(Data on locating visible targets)

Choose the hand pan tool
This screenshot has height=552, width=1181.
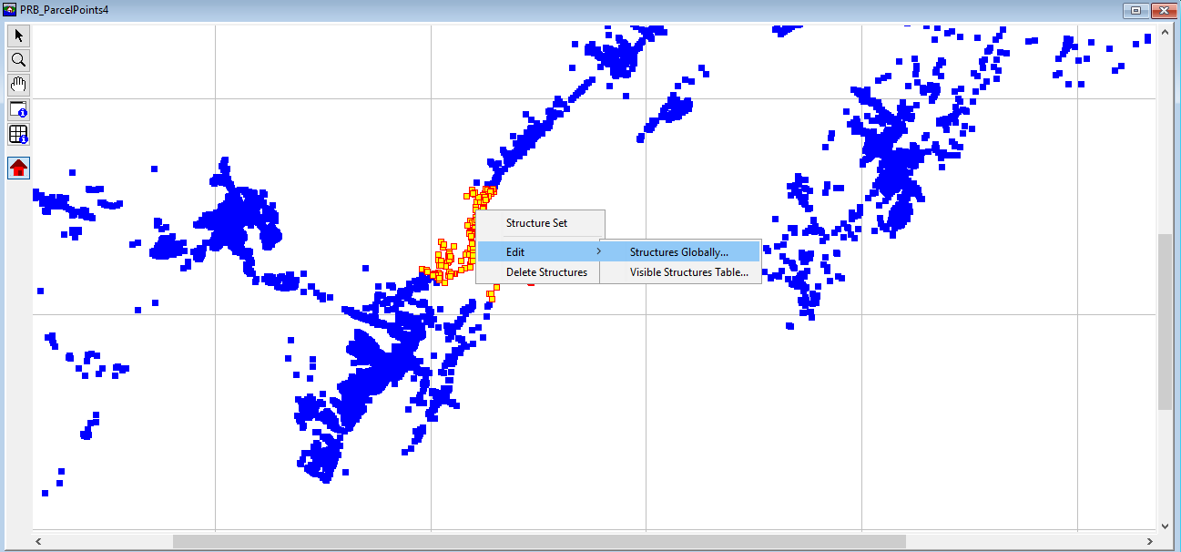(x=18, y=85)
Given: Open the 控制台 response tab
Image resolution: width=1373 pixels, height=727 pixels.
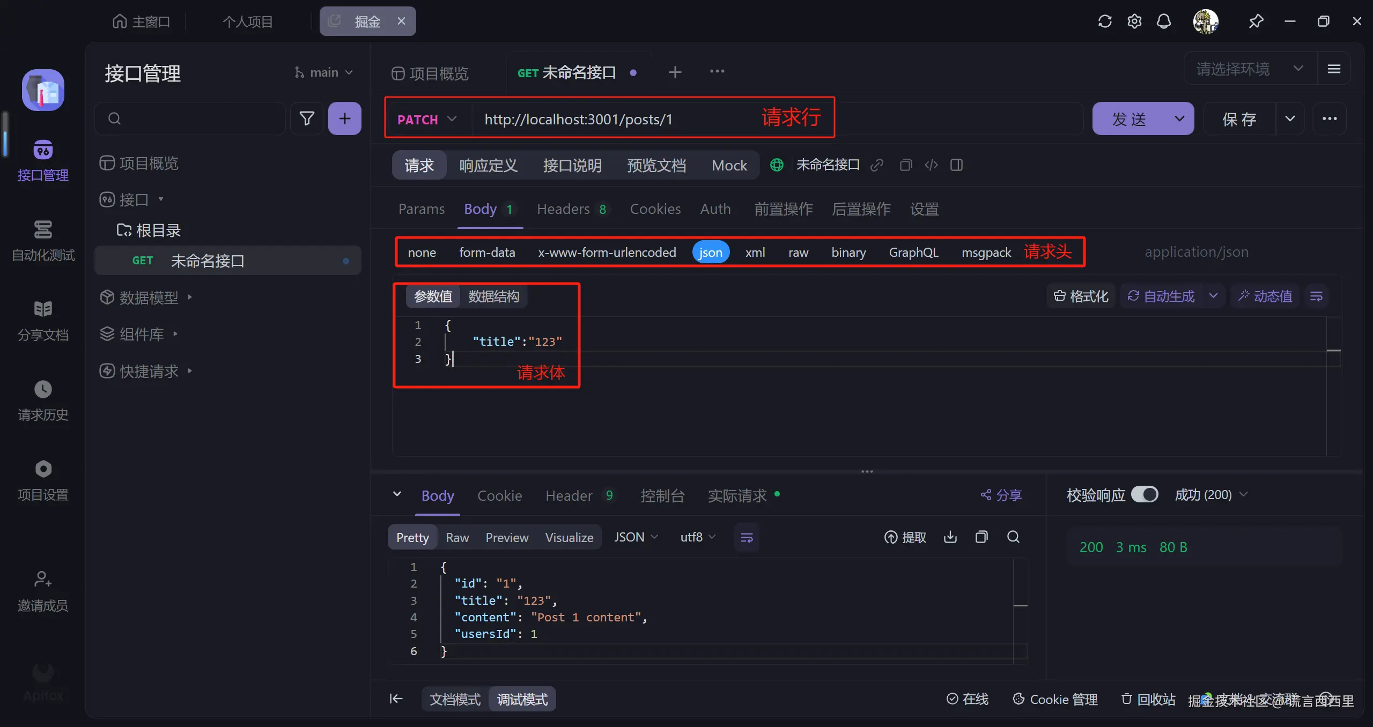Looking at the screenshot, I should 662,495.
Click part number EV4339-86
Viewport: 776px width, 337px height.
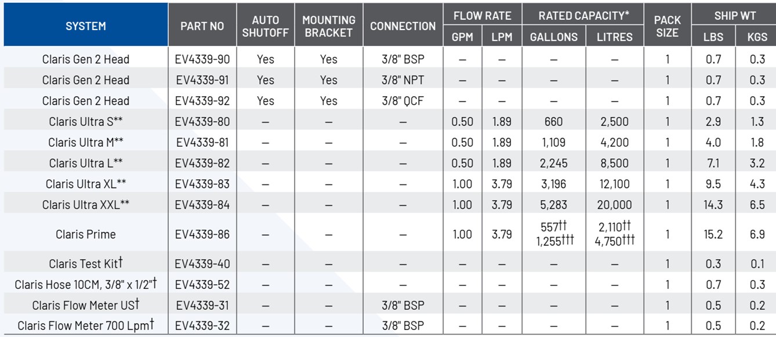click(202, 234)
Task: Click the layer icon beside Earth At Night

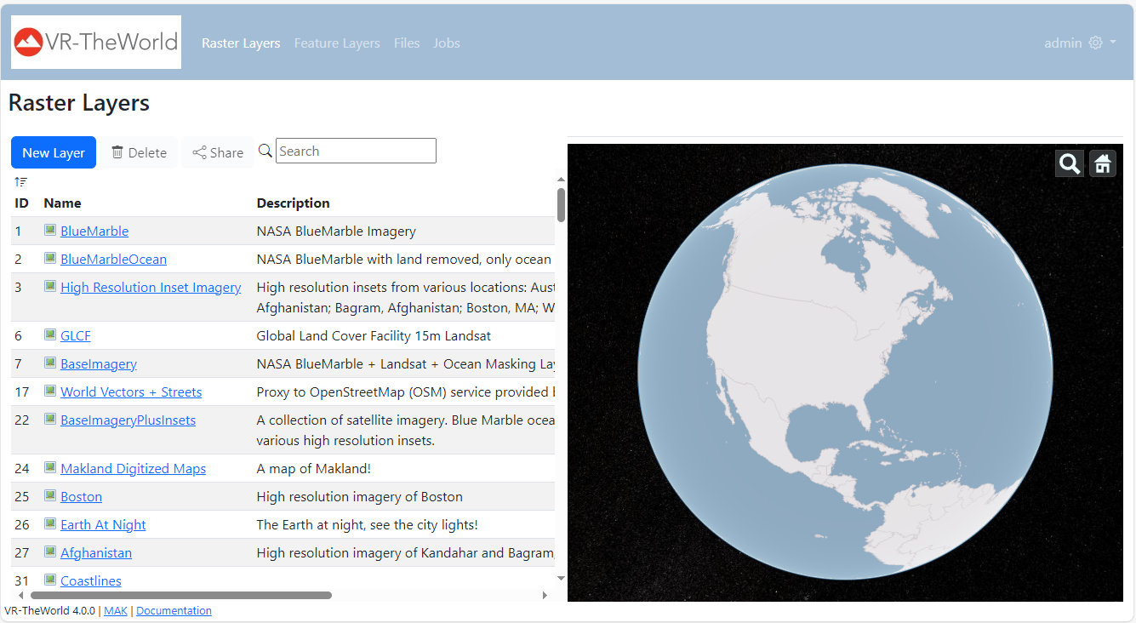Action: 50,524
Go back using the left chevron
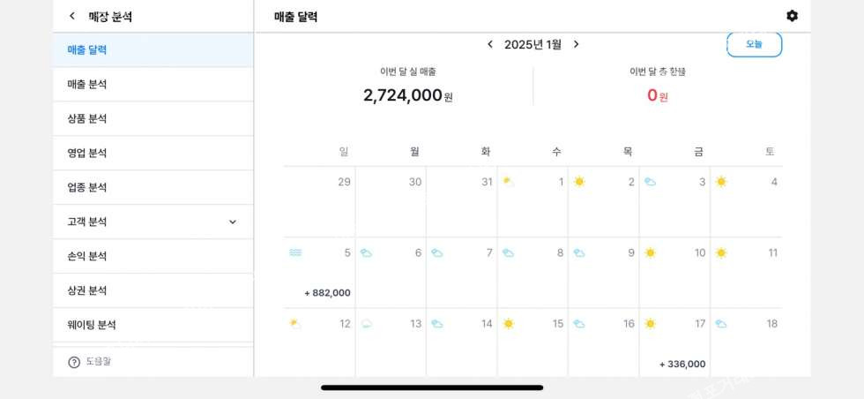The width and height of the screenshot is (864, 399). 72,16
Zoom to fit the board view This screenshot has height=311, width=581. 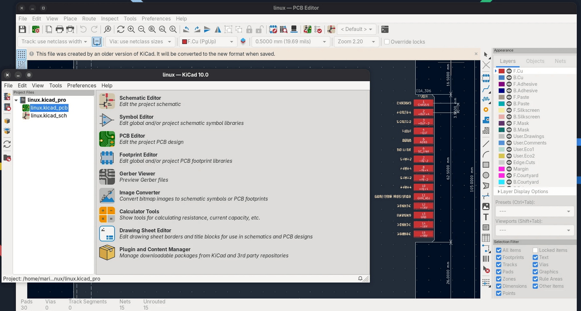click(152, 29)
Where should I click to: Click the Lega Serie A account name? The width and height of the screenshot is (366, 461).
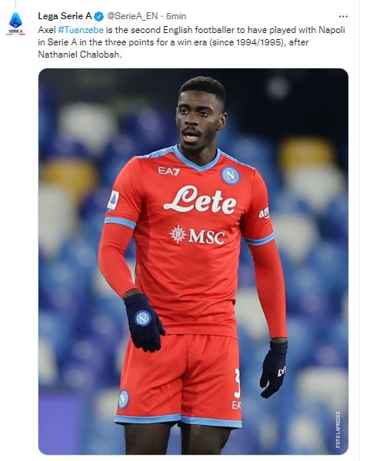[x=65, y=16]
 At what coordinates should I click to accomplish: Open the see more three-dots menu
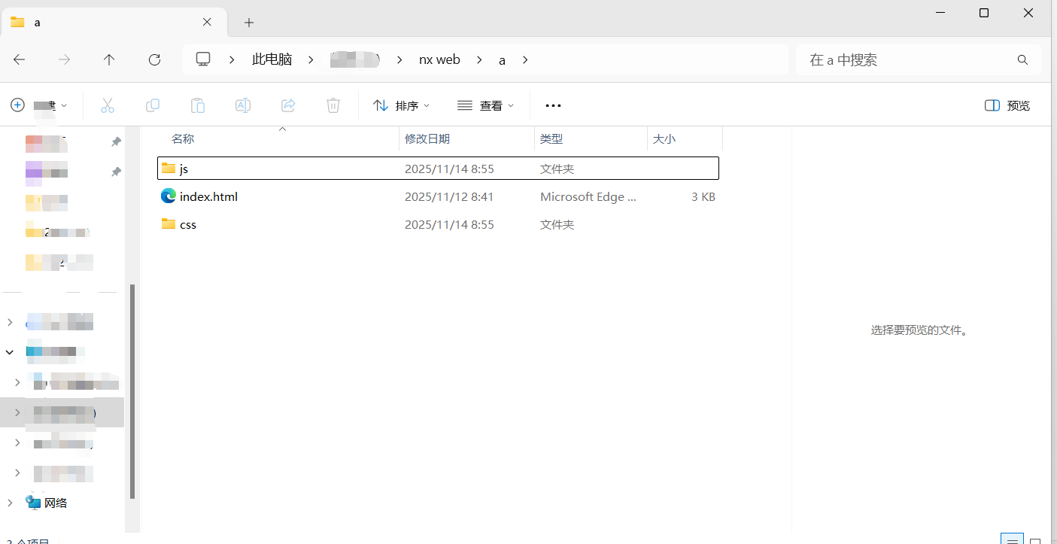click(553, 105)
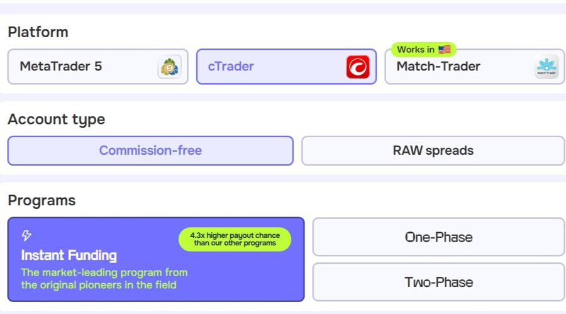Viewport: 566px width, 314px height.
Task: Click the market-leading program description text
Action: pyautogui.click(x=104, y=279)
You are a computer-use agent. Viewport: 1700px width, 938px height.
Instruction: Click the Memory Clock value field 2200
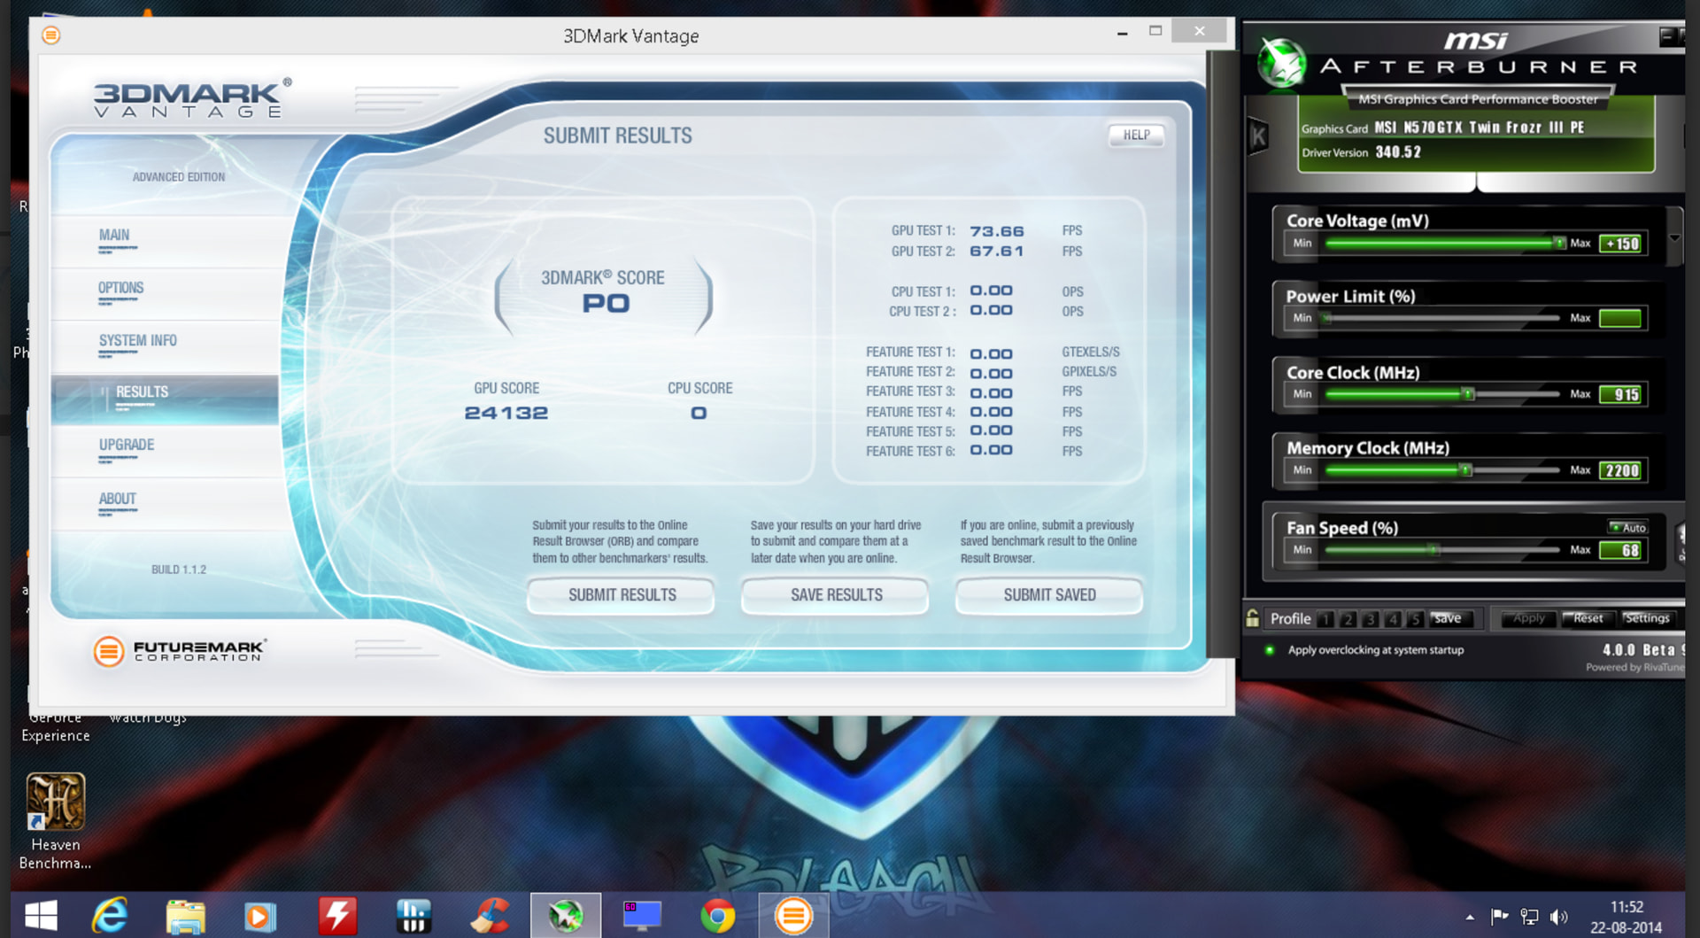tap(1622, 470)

- [EXERCISE REQUIREMENTS]
Edit the entries from the line with "You are a computer-use" through the end of the entries, replacing "Memory Clock" with "Core Clock" and keeping everything else the same. Omit the pictures from your answer.

- [THE ANSWER]
You are a computer-use agent. Viewport: 1700px width, 938px height.
Instruction: Click the Core Clock value field 2200
tap(1622, 470)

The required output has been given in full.